◆ **Excerpted passage**
I don’t think that is a task the iNat team should be burdened with. Furthermore, there are a lot of excellent people in the horticultural world who could identify the most valuable uses and the nuances required for each.

Zinnia variety ID based on flowers would work well. The thousands of tomato varieties not so well.

Turf species ID is very hard by eye, but iNat is eerily accurate already.

Ampelography (grape variety ID by leaf shape) is a dark art, on which iNat technology would shine brightly.

As a geneticist, thesis documenting the evolution of host and parasite species involving continental drift and many millions of years, what the general public has difficulty putting its arms around is the concept of species. It’s the very rare animal that can hybridize, and then, usually sterile. Why? Reproductive requirements, usually. Such specificity is needed to survive in nature: the wrong timing or pH, and fertilizing the egg may never happen, for instance. And a new trait had better not overturn the apple cart.

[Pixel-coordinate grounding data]
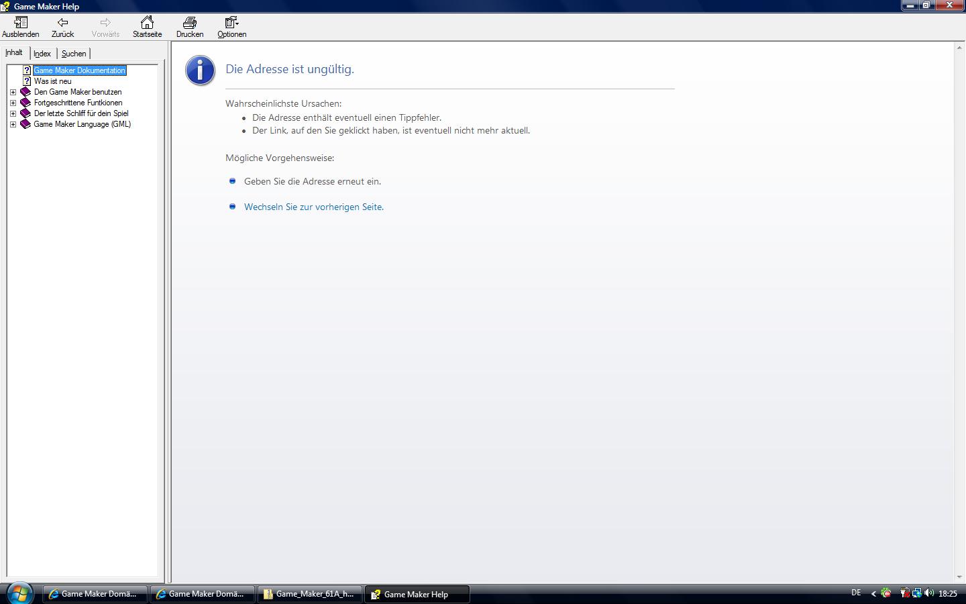Open the Startseite home icon
The height and width of the screenshot is (604, 966).
pyautogui.click(x=147, y=23)
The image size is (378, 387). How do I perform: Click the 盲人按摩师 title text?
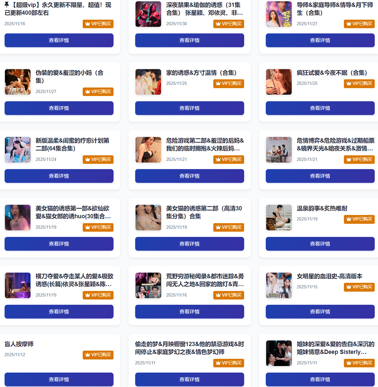tap(19, 344)
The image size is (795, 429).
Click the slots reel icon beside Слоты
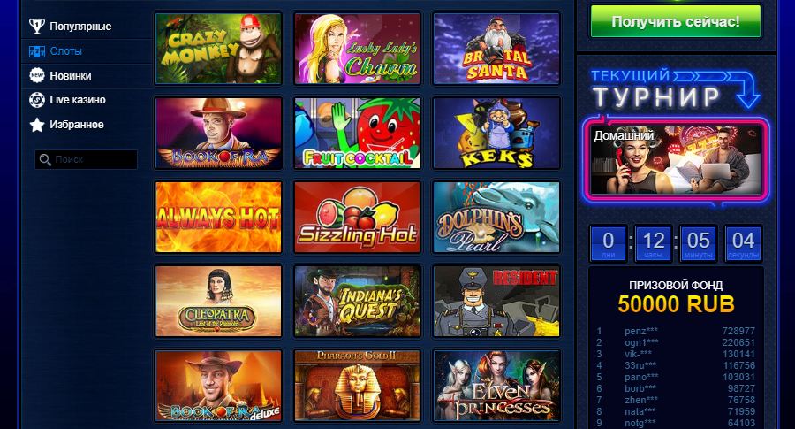pos(37,51)
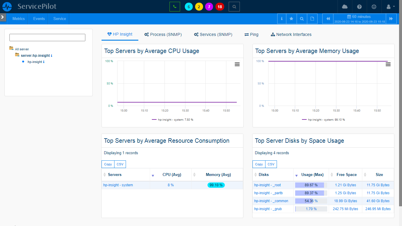Expand the user account dropdown
This screenshot has height=226, width=402.
pos(389,6)
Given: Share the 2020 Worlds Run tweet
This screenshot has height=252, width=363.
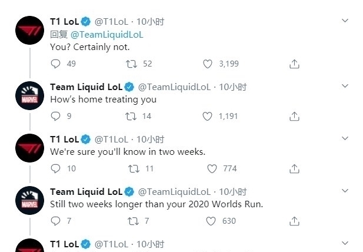Looking at the screenshot, I should (x=294, y=221).
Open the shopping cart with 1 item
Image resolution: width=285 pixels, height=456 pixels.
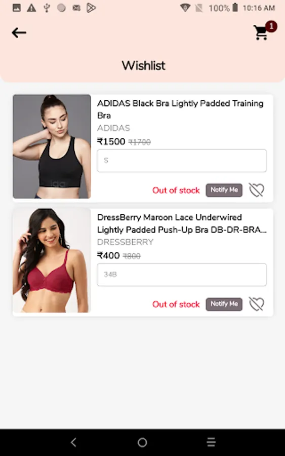262,32
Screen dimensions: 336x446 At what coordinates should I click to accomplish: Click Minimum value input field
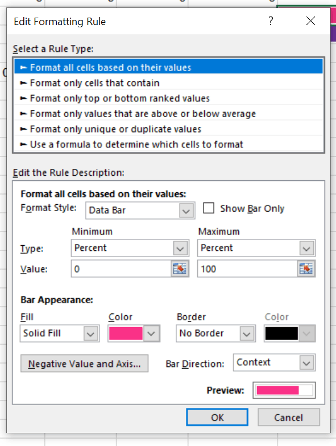point(121,269)

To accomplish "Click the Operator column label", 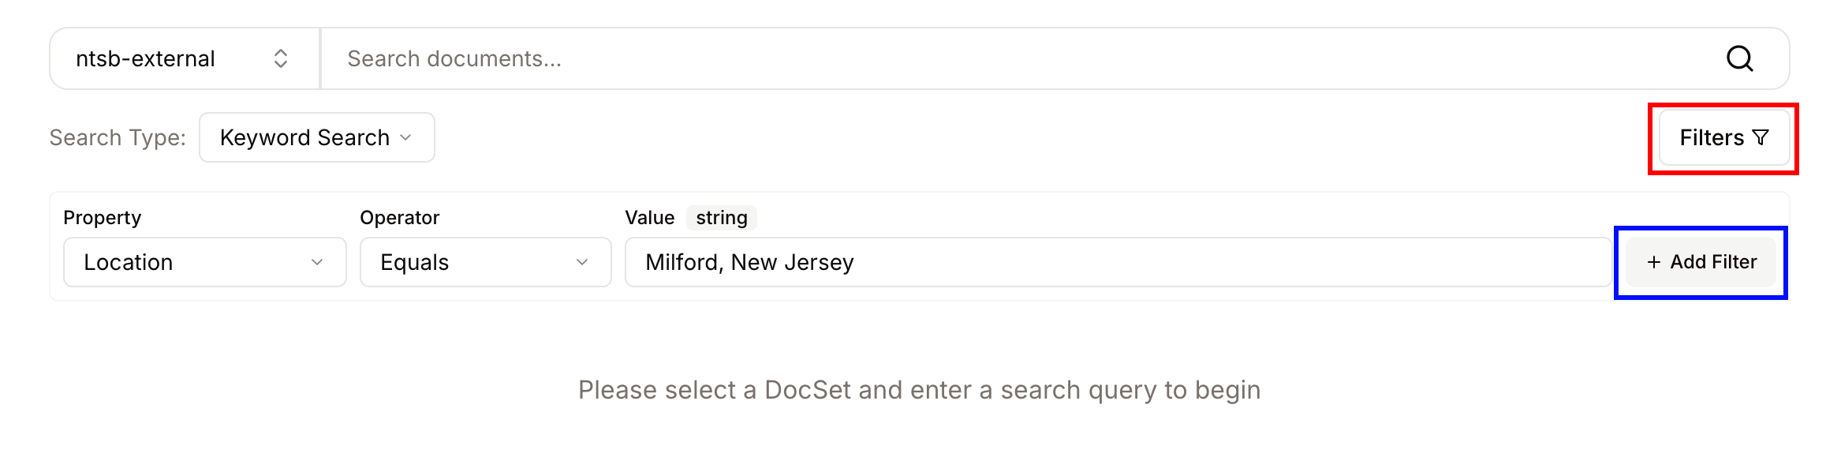I will [399, 218].
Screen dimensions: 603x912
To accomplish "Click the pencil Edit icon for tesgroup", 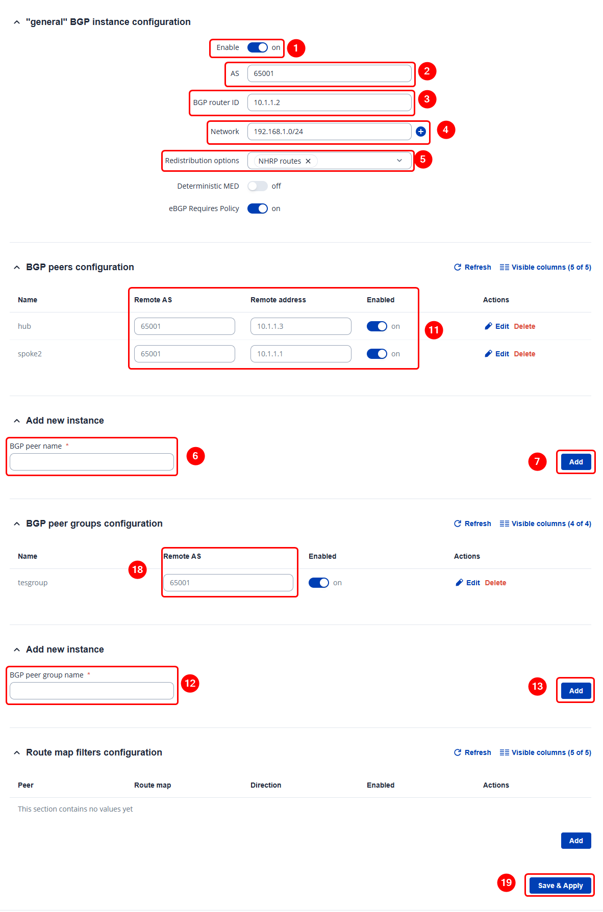I will (460, 583).
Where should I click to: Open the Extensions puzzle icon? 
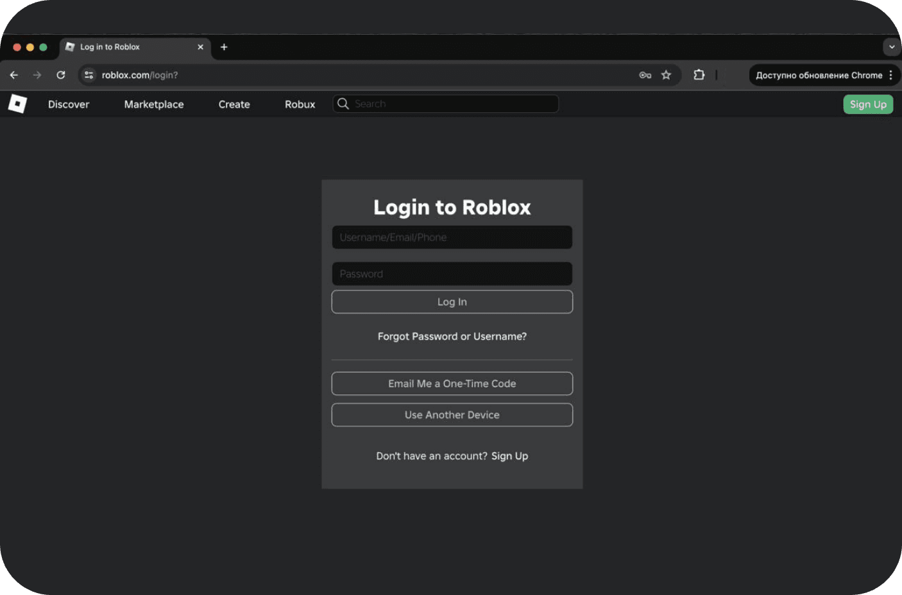point(699,75)
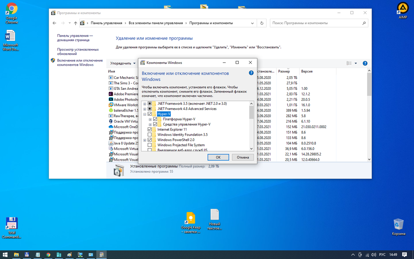Expand the Windows PowerShell 2.0 node

145,140
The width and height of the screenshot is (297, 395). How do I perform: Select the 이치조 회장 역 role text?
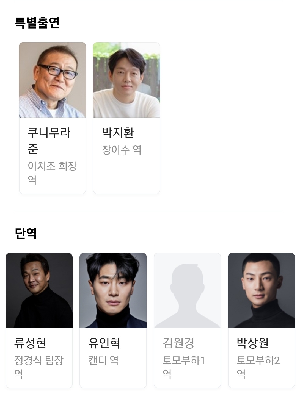point(52,173)
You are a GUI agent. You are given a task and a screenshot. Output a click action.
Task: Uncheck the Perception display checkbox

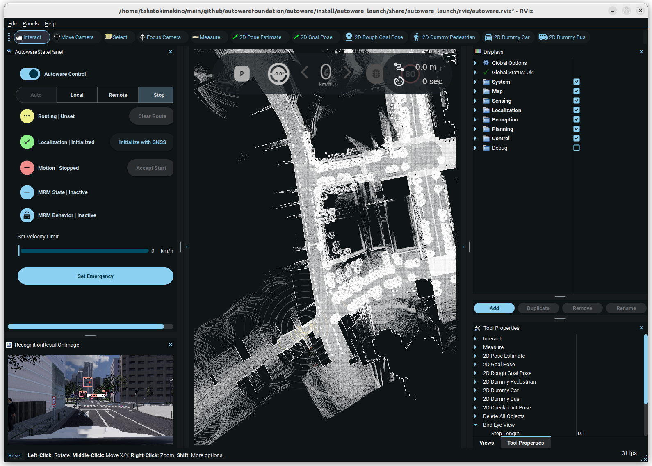click(577, 119)
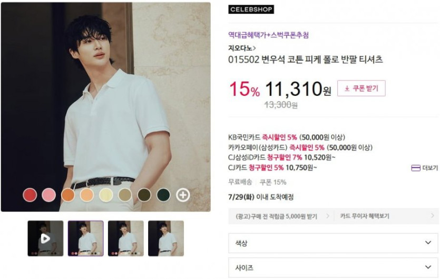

◆ **To do**
1. Repeat the passage on plant variety identification word for word, starting at "Zinnia variety ID" and ending at "would shine brightly.".
2. Carry on the passage on plant variety identification from the point at which it stops.

◆ **Answers to this exercise**
1.
Zinnia variety ID based on flowers would work well. The thousands of tomato varieties not so well.

Turf species ID is very hard by eye, but iNat is eerily accurate already.

Ampelography (grape variety ID by leaf shape) is a dark art, on which iNat technology would shine brightly.

2.
Many plants hybridize more easily, and yet: almost all of the cultivars you see are clonal repeats of some unusual genetic “sport”. They often have specific needs, or are even grafted, to keep them alive, and wouldn’t survive in nature; and offspring will often revert to the successful parent genome by losing the loser combinations. When something is so dependent upon human intervention for survival, it is not natural.
We do have co-dependent species in nature, and parasites-- but although your plant may brandish a distinctive genotype, we now know that inserting a helpful gene (e.g. in a human) doesn’t make a new species. iNat deals with nature and natural species. Your wish for better genetic characterization for plants is understandable, but it should start with knowing whether the plant is natural, or has been modified through cloning, artificial manipulations, or hybridization. The epithet of subspecies for hybrid boggles my mind: a hybrid does not breed true, so not a species.